Content starts
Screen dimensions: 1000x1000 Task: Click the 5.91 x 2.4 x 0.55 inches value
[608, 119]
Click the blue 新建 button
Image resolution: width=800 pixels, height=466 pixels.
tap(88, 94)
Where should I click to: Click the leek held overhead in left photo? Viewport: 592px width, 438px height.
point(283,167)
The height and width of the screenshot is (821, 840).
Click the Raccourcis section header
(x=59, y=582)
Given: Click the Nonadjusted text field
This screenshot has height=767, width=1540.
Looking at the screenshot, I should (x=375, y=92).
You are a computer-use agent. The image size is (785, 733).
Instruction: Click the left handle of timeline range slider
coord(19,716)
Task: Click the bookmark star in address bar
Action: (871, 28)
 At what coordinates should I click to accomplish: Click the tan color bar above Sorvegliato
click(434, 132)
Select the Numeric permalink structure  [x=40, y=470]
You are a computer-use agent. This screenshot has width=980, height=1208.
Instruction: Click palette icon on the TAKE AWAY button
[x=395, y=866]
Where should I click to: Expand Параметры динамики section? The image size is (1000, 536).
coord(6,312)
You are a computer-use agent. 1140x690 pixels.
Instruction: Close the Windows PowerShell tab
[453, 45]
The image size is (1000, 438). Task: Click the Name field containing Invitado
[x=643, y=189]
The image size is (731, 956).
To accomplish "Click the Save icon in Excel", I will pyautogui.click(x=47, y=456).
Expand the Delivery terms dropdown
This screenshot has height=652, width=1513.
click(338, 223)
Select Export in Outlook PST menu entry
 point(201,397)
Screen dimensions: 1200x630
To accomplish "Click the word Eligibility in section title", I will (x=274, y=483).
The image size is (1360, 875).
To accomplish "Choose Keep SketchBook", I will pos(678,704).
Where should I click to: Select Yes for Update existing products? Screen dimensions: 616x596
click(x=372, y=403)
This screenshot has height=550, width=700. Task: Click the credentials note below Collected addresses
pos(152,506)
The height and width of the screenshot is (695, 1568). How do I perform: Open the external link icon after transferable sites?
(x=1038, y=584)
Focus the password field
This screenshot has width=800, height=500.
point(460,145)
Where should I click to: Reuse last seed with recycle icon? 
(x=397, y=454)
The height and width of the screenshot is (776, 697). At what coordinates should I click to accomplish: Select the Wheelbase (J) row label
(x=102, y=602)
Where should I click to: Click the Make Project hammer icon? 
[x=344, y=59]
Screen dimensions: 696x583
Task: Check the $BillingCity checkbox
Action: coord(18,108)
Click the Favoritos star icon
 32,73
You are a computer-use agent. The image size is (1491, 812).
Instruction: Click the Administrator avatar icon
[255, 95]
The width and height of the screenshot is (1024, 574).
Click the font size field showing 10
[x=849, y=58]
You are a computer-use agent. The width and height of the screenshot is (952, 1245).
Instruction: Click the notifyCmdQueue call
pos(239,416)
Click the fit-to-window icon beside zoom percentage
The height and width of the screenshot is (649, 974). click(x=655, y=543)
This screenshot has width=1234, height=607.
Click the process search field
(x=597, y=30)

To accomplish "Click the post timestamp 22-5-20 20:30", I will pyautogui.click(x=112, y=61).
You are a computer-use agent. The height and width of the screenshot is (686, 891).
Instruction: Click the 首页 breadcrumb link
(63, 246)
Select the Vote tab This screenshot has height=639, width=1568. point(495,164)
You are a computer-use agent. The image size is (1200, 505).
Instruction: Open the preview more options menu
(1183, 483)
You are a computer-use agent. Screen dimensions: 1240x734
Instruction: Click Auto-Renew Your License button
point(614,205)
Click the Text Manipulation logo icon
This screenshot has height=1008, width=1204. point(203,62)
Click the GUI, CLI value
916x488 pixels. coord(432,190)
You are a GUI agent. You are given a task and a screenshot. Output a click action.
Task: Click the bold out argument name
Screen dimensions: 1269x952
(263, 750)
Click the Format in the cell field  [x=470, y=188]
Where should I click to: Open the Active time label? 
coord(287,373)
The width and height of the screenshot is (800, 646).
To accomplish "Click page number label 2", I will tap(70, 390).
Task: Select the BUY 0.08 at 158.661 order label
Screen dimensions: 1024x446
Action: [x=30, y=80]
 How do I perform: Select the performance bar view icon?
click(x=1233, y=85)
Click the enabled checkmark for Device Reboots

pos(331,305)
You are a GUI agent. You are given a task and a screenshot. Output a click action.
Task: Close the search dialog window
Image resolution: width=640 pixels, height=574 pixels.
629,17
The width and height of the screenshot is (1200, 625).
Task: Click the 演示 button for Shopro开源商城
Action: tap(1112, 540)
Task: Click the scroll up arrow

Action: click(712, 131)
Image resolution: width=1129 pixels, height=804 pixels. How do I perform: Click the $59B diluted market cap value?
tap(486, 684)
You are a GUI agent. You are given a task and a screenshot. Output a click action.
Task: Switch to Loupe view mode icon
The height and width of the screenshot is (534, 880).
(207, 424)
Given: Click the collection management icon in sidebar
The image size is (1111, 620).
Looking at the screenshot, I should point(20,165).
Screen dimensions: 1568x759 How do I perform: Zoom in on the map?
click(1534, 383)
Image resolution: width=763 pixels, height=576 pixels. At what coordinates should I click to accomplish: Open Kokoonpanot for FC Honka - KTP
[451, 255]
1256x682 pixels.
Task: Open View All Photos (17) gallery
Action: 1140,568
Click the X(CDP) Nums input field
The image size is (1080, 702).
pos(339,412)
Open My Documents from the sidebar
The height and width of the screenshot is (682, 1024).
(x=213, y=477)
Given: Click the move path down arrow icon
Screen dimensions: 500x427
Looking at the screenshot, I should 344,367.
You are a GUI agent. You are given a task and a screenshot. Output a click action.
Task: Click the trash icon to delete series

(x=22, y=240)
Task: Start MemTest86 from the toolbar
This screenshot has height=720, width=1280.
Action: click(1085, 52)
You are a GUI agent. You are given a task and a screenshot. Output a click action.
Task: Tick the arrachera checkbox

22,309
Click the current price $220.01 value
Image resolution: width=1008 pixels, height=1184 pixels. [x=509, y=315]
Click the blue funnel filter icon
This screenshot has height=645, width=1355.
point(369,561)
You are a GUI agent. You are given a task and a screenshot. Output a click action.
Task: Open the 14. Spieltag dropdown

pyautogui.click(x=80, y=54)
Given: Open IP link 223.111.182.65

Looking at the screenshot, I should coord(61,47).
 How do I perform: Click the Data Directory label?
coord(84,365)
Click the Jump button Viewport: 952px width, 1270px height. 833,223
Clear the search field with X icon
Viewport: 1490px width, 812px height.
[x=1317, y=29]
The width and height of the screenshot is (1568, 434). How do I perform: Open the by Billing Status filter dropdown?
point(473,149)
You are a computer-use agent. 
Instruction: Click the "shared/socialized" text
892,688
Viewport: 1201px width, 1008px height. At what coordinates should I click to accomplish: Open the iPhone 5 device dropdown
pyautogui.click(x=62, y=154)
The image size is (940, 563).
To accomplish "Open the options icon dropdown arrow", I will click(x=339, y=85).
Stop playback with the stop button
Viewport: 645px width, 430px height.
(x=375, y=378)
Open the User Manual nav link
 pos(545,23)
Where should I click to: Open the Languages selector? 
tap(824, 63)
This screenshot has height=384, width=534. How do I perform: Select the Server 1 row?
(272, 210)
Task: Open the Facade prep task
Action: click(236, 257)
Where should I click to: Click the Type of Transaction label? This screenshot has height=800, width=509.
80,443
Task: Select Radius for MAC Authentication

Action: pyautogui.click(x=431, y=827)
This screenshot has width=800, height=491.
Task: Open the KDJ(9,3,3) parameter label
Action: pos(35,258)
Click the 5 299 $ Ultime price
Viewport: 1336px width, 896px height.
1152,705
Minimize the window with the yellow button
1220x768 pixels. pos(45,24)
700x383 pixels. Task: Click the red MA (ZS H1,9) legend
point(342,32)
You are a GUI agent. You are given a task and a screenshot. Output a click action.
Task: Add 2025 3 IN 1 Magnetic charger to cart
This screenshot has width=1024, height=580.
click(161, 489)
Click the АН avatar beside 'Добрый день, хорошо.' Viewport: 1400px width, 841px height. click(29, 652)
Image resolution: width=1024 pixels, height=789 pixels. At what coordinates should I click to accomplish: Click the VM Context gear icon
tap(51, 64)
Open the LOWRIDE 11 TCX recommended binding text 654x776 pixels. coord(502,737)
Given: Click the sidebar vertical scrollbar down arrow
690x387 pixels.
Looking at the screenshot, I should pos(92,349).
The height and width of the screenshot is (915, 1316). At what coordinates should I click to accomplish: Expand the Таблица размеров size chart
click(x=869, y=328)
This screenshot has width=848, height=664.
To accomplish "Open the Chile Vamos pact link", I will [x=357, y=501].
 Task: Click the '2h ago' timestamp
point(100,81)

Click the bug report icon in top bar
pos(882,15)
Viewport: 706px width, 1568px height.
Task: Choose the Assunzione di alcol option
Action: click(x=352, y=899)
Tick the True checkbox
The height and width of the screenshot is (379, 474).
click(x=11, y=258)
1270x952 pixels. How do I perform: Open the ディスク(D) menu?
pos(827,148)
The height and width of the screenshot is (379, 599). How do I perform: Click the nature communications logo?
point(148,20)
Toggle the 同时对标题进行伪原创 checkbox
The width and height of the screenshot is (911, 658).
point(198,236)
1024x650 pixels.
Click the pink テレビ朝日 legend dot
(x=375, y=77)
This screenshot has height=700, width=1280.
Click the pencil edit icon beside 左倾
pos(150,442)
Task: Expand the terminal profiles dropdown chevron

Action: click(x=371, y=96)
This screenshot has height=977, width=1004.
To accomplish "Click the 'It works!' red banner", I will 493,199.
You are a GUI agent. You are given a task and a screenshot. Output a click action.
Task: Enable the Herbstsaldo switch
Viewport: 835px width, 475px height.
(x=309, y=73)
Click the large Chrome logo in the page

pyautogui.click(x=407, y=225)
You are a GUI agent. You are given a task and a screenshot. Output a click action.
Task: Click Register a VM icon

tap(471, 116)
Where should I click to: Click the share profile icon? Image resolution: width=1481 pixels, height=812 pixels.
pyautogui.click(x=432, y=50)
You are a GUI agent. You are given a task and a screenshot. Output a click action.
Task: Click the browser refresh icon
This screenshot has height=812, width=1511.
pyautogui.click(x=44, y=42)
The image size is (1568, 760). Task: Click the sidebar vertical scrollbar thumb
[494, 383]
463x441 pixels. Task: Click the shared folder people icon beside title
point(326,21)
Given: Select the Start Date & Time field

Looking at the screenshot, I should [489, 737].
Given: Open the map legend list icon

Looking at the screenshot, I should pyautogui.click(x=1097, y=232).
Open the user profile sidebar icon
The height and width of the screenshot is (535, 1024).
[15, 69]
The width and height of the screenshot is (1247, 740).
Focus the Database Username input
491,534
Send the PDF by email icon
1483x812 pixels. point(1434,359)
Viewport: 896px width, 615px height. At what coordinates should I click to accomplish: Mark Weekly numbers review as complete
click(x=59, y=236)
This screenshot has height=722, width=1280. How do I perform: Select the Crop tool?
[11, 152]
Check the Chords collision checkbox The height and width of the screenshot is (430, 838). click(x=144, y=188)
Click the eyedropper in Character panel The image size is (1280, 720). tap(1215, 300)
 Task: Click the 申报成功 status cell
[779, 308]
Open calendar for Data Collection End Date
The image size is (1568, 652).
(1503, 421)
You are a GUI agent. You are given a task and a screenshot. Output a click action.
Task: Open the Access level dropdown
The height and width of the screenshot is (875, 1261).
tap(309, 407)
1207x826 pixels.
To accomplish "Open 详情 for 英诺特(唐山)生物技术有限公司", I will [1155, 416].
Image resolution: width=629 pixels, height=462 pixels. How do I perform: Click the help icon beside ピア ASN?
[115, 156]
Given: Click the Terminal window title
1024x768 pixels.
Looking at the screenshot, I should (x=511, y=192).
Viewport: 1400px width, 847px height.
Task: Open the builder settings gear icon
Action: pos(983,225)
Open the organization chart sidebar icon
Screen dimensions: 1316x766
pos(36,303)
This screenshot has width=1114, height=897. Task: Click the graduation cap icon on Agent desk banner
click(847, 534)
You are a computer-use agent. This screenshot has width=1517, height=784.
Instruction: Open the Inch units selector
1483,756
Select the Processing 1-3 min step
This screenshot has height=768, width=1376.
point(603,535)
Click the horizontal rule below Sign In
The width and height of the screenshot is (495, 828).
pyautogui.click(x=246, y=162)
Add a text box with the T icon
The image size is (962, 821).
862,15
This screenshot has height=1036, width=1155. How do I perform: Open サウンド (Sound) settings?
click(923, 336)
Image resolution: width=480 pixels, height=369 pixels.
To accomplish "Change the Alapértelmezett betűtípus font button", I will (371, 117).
Content ends
#### [WHAT YOU ARE ASKED TO DO]
Above are the records; print exactly the lines from the line with "Click the blue 新建 button" to the line with "Given: Click the Nonadjusted text field", including both, and nothing else.

#### [RESULT OF THE TASK]
Click the blue 新建 button
Image resolution: width=800 pixels, height=466 pixels.
tap(88, 94)
Where should I click to: Click the leek held overhead in left photo? Viewport: 592px width, 438px height.
point(283,167)
The height and width of the screenshot is (821, 840).
Click the Raccourcis section header
(x=59, y=582)
Given: Click the Nonadjusted text field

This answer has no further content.